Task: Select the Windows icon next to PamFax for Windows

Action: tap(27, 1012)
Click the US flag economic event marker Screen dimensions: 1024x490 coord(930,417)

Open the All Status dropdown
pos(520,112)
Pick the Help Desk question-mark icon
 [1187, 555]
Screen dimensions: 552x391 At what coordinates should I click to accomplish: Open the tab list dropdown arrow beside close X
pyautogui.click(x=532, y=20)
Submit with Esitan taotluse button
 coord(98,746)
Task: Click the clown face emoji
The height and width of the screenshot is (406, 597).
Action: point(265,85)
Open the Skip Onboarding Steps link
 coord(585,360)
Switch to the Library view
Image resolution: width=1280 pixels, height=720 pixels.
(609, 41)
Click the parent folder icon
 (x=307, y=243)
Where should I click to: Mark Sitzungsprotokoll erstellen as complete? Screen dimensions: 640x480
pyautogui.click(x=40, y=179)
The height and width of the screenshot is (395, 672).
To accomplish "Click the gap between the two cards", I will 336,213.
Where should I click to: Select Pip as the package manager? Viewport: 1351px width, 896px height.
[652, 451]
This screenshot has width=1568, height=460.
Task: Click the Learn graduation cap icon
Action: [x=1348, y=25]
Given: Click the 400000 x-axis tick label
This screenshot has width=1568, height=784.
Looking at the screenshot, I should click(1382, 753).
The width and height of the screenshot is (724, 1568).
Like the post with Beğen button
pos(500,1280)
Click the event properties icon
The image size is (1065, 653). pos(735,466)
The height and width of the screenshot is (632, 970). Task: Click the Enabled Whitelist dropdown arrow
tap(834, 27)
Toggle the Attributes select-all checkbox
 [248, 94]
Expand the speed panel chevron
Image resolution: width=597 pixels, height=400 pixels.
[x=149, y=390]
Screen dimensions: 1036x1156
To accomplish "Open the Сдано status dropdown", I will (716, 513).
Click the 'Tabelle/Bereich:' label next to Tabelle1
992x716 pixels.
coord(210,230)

Instructions to follow - Output all of the records above unchanged.

Solution to this exercise -
Task: Select the Windows icon next to PamFax for Windows

Action: tap(27, 1012)
Click the US flag economic event marker Screen dimensions: 1024x490 coord(930,417)

Open the All Status dropdown
pos(520,112)
Pick the Help Desk question-mark icon
 [1187, 555]
Screen dimensions: 552x391 At what coordinates should I click to accomplish: Open the tab list dropdown arrow beside close X
pyautogui.click(x=532, y=20)
Submit with Esitan taotluse button
 coord(98,746)
Task: Click the clown face emoji
The height and width of the screenshot is (406, 597).
Action: point(265,85)
Open the Skip Onboarding Steps link
 coord(585,360)
Switch to the Library view
Image resolution: width=1280 pixels, height=720 pixels.
(609, 41)
Click the parent folder icon
 (x=307, y=243)
Where should I click to: Mark Sitzungsprotokoll erstellen as complete? Screen dimensions: 640x480
pyautogui.click(x=40, y=179)
The height and width of the screenshot is (395, 672).
To accomplish "Click the gap between the two cards", I will 336,213.
Where should I click to: Select Pip as the package manager? Viewport: 1351px width, 896px height.
[652, 451]
This screenshot has width=1568, height=460.
Task: Click the Learn graduation cap icon
Action: [x=1348, y=25]
Given: Click the 400000 x-axis tick label
This screenshot has width=1568, height=784.
Looking at the screenshot, I should click(1382, 753).
The width and height of the screenshot is (724, 1568).
Like the post with Beğen button
pos(500,1280)
Click the event properties icon
The image size is (1065, 653). pos(735,466)
The height and width of the screenshot is (632, 970). Task: Click the Enabled Whitelist dropdown arrow
tap(834, 27)
Toggle the Attributes select-all checkbox
 [248, 94]
Expand the speed panel chevron
Image resolution: width=597 pixels, height=400 pixels.
[x=149, y=390]
Screen dimensions: 1036x1156
To accomplish "Open the Сдано status dropdown", I will (716, 513).
Click the 'Tabelle/Bereich:' label next to Tabelle1
992x716 pixels.
coord(210,230)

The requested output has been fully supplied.